Exercise = Can you convert the lines below, from the line containing "Viewport: 1527px width, 784px" through the line containing "(x=80, y=138)", into a numbered list that leaves out blank lines?

[Rows excerpted from a collection]

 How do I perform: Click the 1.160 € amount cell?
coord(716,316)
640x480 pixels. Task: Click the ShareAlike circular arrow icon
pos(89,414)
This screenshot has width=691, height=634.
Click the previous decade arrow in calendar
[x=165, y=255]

* * *

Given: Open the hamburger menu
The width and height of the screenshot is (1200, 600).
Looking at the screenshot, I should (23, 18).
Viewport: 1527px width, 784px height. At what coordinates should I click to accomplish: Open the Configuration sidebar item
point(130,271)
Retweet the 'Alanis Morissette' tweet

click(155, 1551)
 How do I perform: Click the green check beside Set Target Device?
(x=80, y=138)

Task solution =
1. Viewport: 1527px width, 784px height. At what coordinates should I click to accomplish: Open the Configuration sidebar item
2. point(130,271)
3. Retweet the 'Alanis Morissette' tweet
4. click(155, 1551)
5.  How do I perform: Click the green check beside Set Target Device?
6. (x=80, y=138)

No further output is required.